Gusto in Scena

Gusto in Scena a Venezia: la cucina del senza

COSA: Gusto in Scena

QUANDO: 28-29 febbraio

DOVE: Scuola Grande di Giovanni Evangelista – Sestiere San Polo, Venezia

DA SAPERE: Patrocinato dal Ministero della Salute, Gusto in Scena nasce da un’idea del critico gastronomico Marcello Coronini. Il tema è anche quest’anno “la cucina del senza”.

Già, poco allettante per noi amanti del burro a tutti i costi, del fritto che rende buoni anche gli scarponi, dello zucchero che addolcisce i malumori. Tuttavia, “la cucina del senza” sembra convincere sempre di più: un punto di partenza per scoprire nuovi sapori e nuove modalità di accostarsi al cibo, ma non soltanto.

Quest’anno, in particolare, saranno protagoniste le cotture a bassa temperatura, che rispettano i principi nutritivi e concentrano i sapori.

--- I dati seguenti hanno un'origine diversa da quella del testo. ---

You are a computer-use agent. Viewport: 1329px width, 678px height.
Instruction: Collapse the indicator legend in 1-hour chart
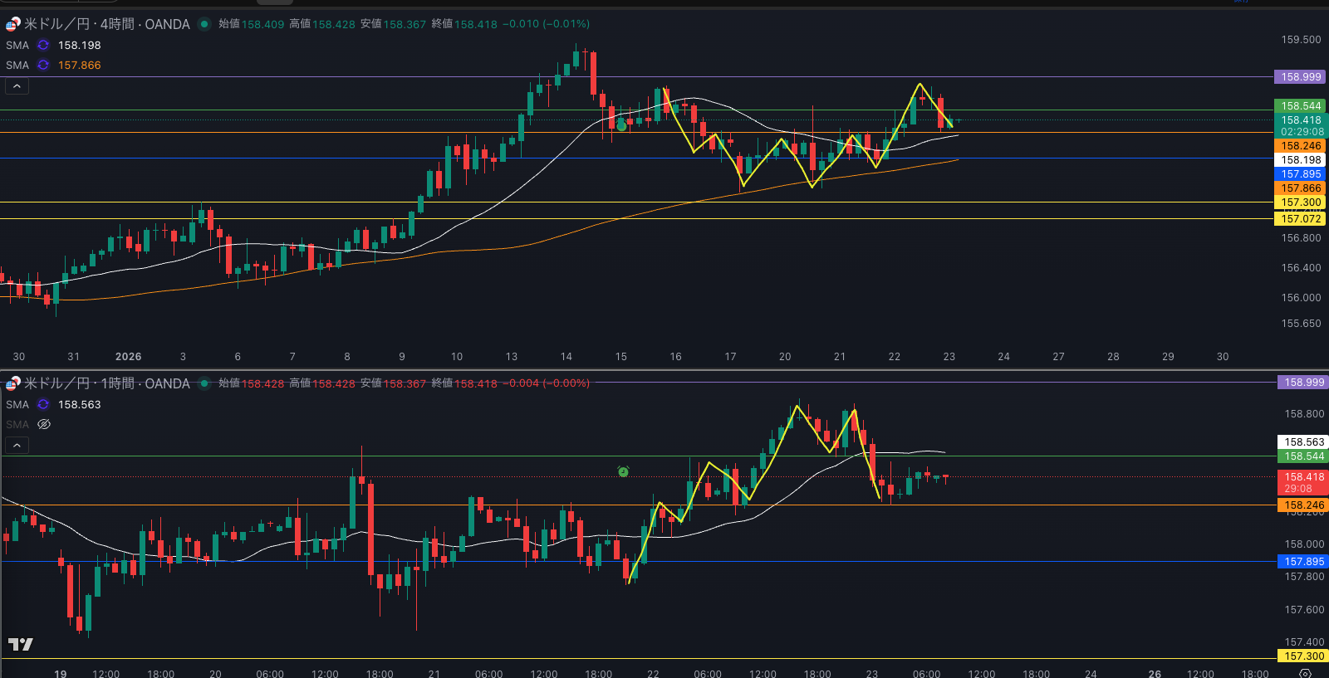click(17, 445)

Vi immaginate forse una tecnica tutta acciaio e tubicini?

Bè, sappiate che le cotture a bassa temperatura nascono nell’antichità, quando il cibo veniva messo a cuocere sotto la cenere o sulle bocche dei forni. E quando un pezzetto del passato arriva fino a noi, evolvendosi, una chance bisogna pur dargliela, non trovate?

Gusto in Scena

SENZA SE E SENZA MA: Scommetto, però, che questa storia del “senza” non vi ha ancora convinti. Quando si parla di “senza” a me viene sempre in mente la morale e, come diceva George Bernard Shaw “le cose più belle della vita o sono immorali, o sono illegali, oppure fanno ingrassare”.

Credo, però, che le Masterclass di Gusto in Scena potrebbero farci cambiare idea. Il tema dell’edizione, infatti, sarà interpreato da chef e pasticceri che non ci si può far scappare.

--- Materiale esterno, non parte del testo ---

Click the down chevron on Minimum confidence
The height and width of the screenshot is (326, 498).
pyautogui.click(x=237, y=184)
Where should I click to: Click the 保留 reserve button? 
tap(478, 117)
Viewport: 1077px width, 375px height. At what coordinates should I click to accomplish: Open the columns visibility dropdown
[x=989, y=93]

Giusto per dirne alcuni: Luigi Biasetto e Leonardo Di Carlo noti per il programma di RaiDue Il più grande Pasticcere, Ilario Vinciguerra, del “Restaurant” a Gallarate, Christian e Manuel Costardi dell’Hotel Cinzia (VC), Igles Corelli, dell’Atman Villa Rospigliosi Spicchio Lamporecchio (PT), Herbert Hintner, del “Zur Rose” di San Michele, Paolo Teverini, del “Paolo Teverini” a Bagno di Romagna, Philippe Leveillè, del “Miramonti l’Altro” di Concesio sono solo alcuni degli chef che renderanno il “senza” goloso quanto il burro che sfrigola.

ANCHE NO: Quel che mi viene da pensare, pur se di sfuggita, è che per una volta invece di parlare di “senza” sarebbe bello sentire parlare di “con”: cucina con consapevolezza, cucina con rispetto per l’ambiente, cucina con rispetto per la salute, cucina con il miele invece di cucina senza zucchero.

Gusto in Scena

NON ANDATE VIA SENZA: aver fatto un giro per le calli al tramonto, fermandovi di tanto in tanto a guardare le gondole e a darvi un bacio.

Se poi vi venisse un languorino, sappiate che ristoranti, bacari e hotel della città hanno creato un menù apposta per l’occasione. E non è proprio il caso di perderselo.